La cuestión del veto fue la que levantó más ampollas en San Francisco y la que más ha provocado la impotencia de la ONU. El día 13 de junio en que se discutió hubo revuelo y tempestad, varios países de los cincuenta asistentes (México, Filipinas...) presentaron serias objeciones. El australiano Evatt pretendió suavizarlo pidiendo que el poder omnímodo y paralizante del veto sólo pudiese tener efecto si tres de los cinco miembros permanentes lo lanzaban, no bastaría con uno solo. (Francia y China habían sido incorporadas como futuros aristócratas permanentes y, al concedérseles la prebenda, archivaron sus remilgos igualitarios). Los grandes no se alteraron y, como diría el delegado mexicano, «se nos dijo taxativamente que sin veto no habría Naciones Unidas». Un trágala puro y duro.

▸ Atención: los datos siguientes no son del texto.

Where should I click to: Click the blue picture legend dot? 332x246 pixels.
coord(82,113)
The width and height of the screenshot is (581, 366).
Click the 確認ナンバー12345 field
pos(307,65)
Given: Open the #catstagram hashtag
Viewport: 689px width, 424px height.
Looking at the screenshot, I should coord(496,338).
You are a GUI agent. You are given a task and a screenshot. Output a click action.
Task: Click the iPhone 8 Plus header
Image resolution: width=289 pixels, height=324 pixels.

Una asamblea de organizaciones católicas estadounidense protestó proféticamente considerando abusivo y nefasto que, por haber ganado una guerra, cualquiera de los Cinco, uno sólo de ellos, pudiera frenar al resto de naciones. Stalin se había enrocado y los dirigentes americanos estimaron que sin el veto el Congreso no ratificaría la Carta de la ONU. Truman hábilmente incluyó senadores de los dos partidos en la delegación americana que trabajaron para convencer o coaccionar a los extranjeros remisos.

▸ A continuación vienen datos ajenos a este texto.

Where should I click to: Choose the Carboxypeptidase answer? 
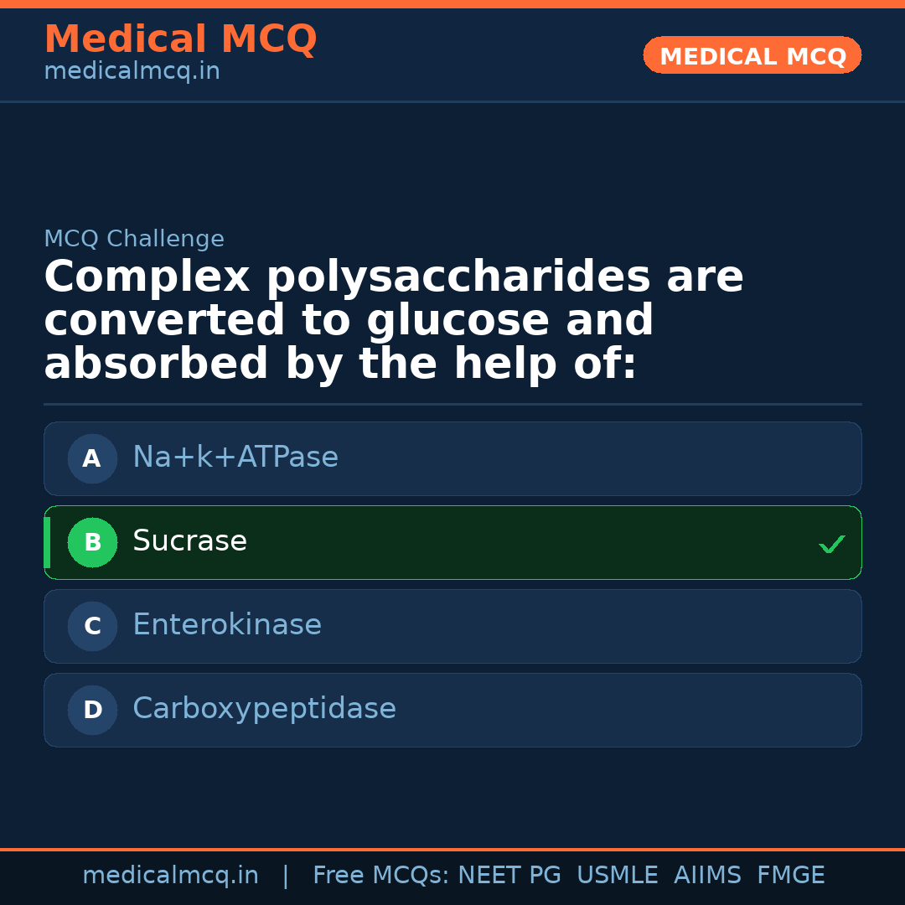pos(264,709)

La Carta o constitución fue aprobada unánimemente por los delegados en una sesión solemne en la Ópera de San Francisco en presencia de Truman que llegó en olor de santidad. El precioso documento fue llevado a Washington, para su depósito hasta que las Naciones Unidas tuvieran una sede, por Alger Hiss que más tarde sería tachado de espía soviético y condenado por perjurio a 44 meses de cárcel. En la ratificación en el Senado a fines de junio, el senador delegado Connally (demócrata) discurseó: «Aquí se asesinó a la Sociedad de Naciones [débil precursora de la ONU]. «Aun veo la sangre en el suelo», no hagamos lo mismo. El Senado ratificó la Carta masivamente (89-2).
La ONU tiene buena nota en protección a la infancia, Unicef, a los refugiados, en fomento de la descolonización, etc.… y varias pifias, algunas sangrantes, como Ruanda o la ya inexistente Yugoeslavia, Palestina y Ucrania. En resumen, la organización no puede satisfacer sus pomposos y laudables propósitos con los medios a su disposición, con el prurito de muchos, obsesión por la soberanía, y menos aún con los privilegios de una aristocracia, el veto. Que uno de los aristócratas, Rusia pueda a los ochenta años del nacimiento invadir brutalmente un país ante la impotencia de la ONU es un toque funerario para la Organización. Un delegado en San Francisco citó a Pascal: «La fuerza sin justicia es tiranía, la justicia sin fuerza en una burla». Llevaba razón. ¿Qué fuerza tiene, en realidad, la ONU?